Ist die Durchführung einer Hauptversammlung per Videokonferenz nicht möglich oder zweckmäßig, kann der Vorstand - auch wenn dies in der Satzung nicht vorgesehen ist - eine schriftliche Abstimmung der Mitglieder per Versand von Stimmzettel anordnen. Unter den folgenden Voraussetzungen kann solch ein Vorgang angeordnet werden:

  1. Für die Ankündigung gelten die Vorschriften über die Einladung zur Generalversammlung.
  2. Konkrete Beschlussanträge sind bekannt zu machen.
  3. Den Mitgliedern ist Gelegenheit zu geben, schriftlich Stellung zu beziehen und schriftlich Fragen zu stellen (bis zu 72 Stunden vor der Abstimmung).
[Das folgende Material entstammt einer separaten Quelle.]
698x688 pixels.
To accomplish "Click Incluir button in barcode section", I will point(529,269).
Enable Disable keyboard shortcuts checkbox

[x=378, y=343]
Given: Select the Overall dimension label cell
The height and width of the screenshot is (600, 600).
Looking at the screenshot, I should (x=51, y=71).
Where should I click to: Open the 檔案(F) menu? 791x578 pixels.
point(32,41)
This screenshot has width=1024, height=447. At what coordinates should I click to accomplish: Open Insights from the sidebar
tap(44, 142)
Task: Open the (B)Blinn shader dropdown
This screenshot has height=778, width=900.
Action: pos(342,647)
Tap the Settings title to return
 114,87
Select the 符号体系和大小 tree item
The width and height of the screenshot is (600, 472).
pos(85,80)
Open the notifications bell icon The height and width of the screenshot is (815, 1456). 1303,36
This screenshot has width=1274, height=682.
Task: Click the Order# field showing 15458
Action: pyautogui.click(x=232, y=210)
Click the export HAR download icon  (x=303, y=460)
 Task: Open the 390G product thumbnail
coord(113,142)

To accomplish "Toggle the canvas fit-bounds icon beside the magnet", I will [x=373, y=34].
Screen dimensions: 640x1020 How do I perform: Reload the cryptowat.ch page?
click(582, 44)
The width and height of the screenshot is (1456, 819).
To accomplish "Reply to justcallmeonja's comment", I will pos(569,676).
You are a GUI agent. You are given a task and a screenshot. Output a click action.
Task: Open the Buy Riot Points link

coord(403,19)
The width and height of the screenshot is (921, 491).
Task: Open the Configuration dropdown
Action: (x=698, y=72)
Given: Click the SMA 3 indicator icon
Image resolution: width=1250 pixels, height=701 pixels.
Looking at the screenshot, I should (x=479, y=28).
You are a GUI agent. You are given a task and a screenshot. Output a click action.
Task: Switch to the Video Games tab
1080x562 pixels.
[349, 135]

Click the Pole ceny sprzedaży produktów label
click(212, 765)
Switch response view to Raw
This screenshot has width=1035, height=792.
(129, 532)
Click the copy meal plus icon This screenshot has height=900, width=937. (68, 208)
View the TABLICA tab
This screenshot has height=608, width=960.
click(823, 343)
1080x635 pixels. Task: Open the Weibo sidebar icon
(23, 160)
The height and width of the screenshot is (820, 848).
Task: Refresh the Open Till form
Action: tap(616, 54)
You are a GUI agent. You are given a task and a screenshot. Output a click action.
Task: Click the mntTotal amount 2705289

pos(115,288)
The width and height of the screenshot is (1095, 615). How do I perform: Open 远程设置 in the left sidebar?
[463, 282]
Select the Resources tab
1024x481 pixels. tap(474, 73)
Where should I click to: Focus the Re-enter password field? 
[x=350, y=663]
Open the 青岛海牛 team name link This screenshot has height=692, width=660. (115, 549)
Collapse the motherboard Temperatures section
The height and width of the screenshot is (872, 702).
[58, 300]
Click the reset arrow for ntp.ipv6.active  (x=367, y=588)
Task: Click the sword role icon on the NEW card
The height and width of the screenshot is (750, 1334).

Achtung: Postlaufzeit für Mitglieder im Ausland hinzurechnen (ca. zwei Wochen).
  4. Die Fragen sind unverzüglich zu beantworten und zusammen mit den Antworten in gleicher Weise bekannt zu machen wie die schriftliche Abstimmung.
  5. Stellungnahmen der Mitglieder sind ebenso unverzüglich bekannt zu machen, wobei es dem Vorstand des Vereins freisteht, eine solche Stellungnahme zu kommentieren.
  6. Für die Abstimmung ist den Mitgliedern, zusammen mit der Ankündigung, ein Stimmzettel zur Verfügung zu stellen, den sie ausgefüllt mit ihrem Namen und dem Abstimmungswunsch spätestens 14 Tage vor der Abstimmung zur Post geben oder im Briefkasten des Vereins abgeben können, um wirksam von ihrem Stimmrecht, Gebrauch zu machen. Hierfür kann ein adressiertes Rückantwortkuvert beigelegt werden.
  7. Die schriftlichen Stellungnahmen und Fragen sowie die schriftliche Stimmabgabe können auch in elektronischer Form erfolgen, sofern dabei die Identität der Mitglieder zweifelsfrei festgestellt werden kann.


Nicht zu unterschätzen sind der Arbeitsaufwand dieser Form der Abstimmung (vor allem das Drucken und Kuvertieren der Stimmzettel) sowie die Portokosten.

Die angeführten Regelungen sind bis zum 31. Dezember 2021 gültig.